Danger trained as a fine jeweller at Jacob Enghave Gold, a traditional goldsmith in Copenhagen. He moved to London four years ago and also has an MA in Fine Jewellery and Metalwork from the Royal College of Art. His work can be found in private collections worldwide.

Zoe Arnold (Stand 74) creates evocative pieces, which are as much individual works of art as they are wearable sculpture, exploring the poetic and the macabre in the form of both illustrative and sometimes obscure treasures. Her current work shows a keen interest in collections and history. Arnold has a BA in Jewellery Design from Central Saint Martins, London. Her pieces are widely acclaimed, and have been purchased by the Victoria and Albert Museum; Crafts Council; Contemporary Applied Arts, National Museums of Northern Ireland, and the Alice and Louis Koch Collection, among others.

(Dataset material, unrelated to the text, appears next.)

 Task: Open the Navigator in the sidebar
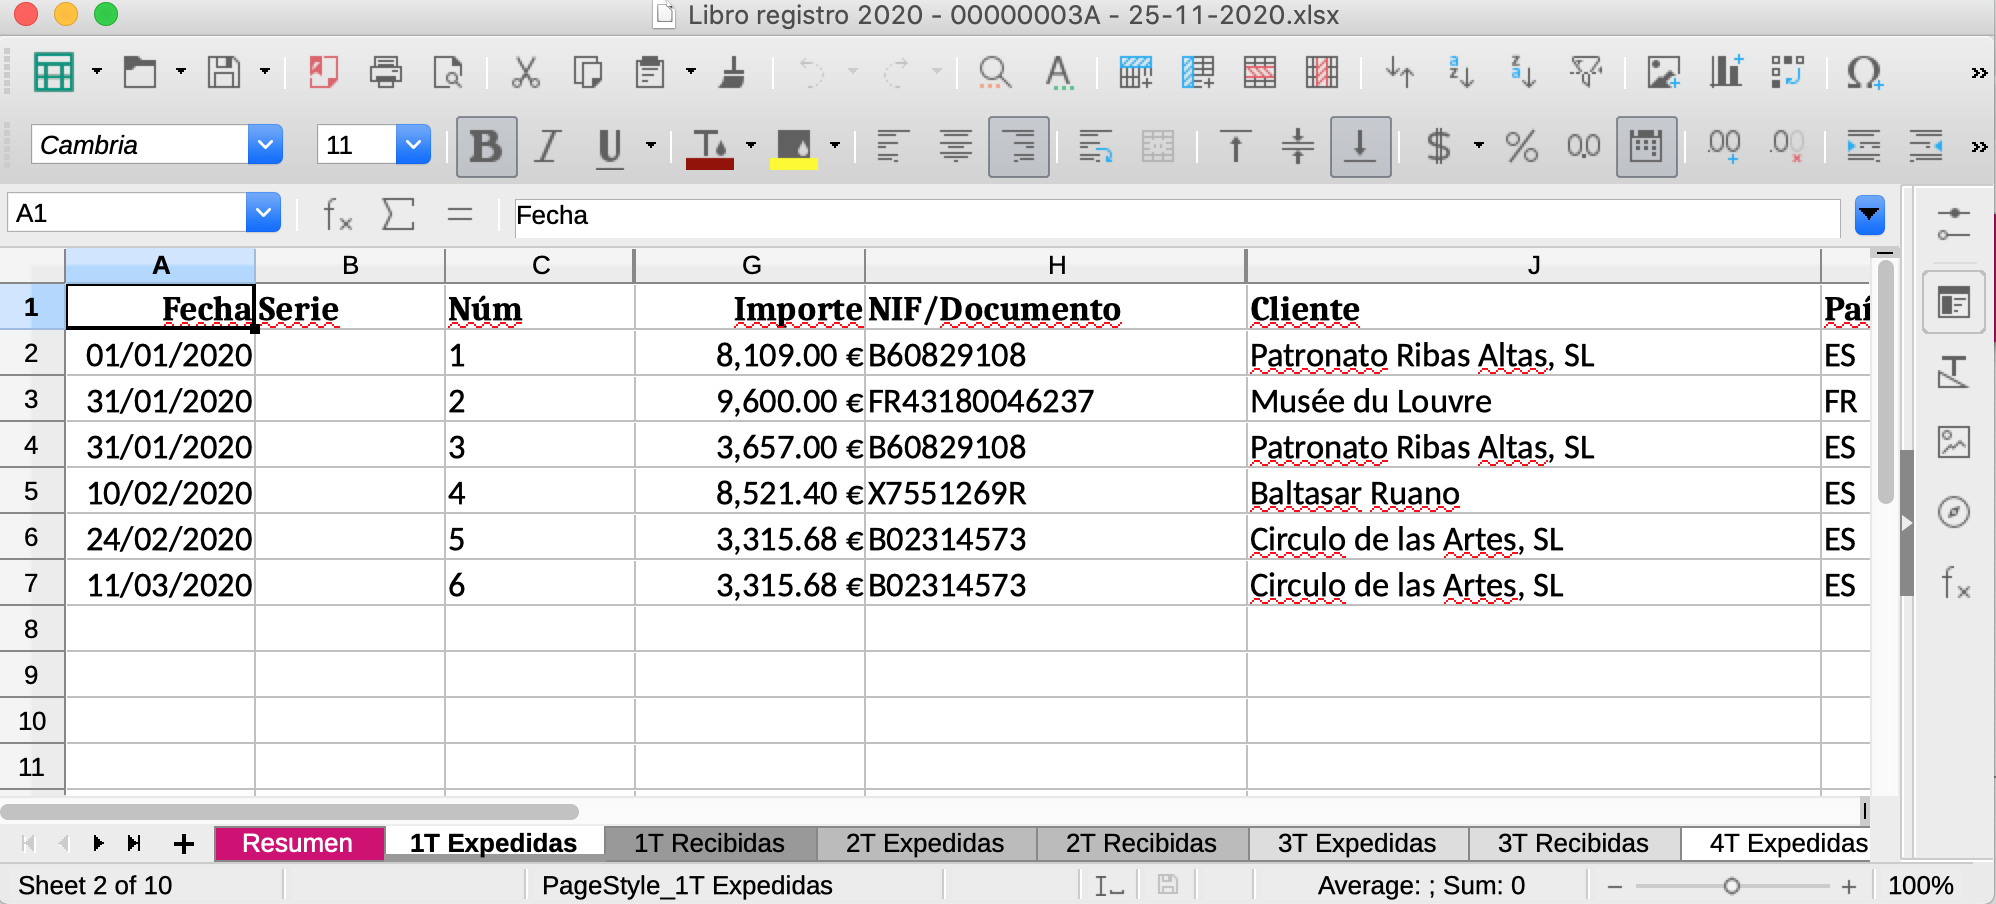tap(1951, 512)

Andrew Lamb (Stand 64) is interested in illusion, and Op art’s mesmerising visual effects are reflected in his work. Also inspired by linear patterns found in nature and woven textiles, he uses a combination of fine lengths of 18ct gold and silver wire to construct sculptural jewellery. Lamb has an MA in Goldsmithing, Silversmithing, Metalwork and Jewellery from the Royal College of Art, London as well as BA Hons Design and Applied Arts – Silversmithing and Jewellery from Edinburgh College of Art. An established designer-maker, he is currently a Part Time Lecturer in Silversmithing and Jewellery at Glasgow School of Art. Commissions and Collections include Aberdeen Art Gallery and Museums; The Alice and Louis Koch Collection; Birmingham Museums & Art Gallery; National Museums of Scotland, Edinburgh; Galerie Marzee Collection – Nijmegen, The Netherlands; The Royal College of Art Collection, London, among others.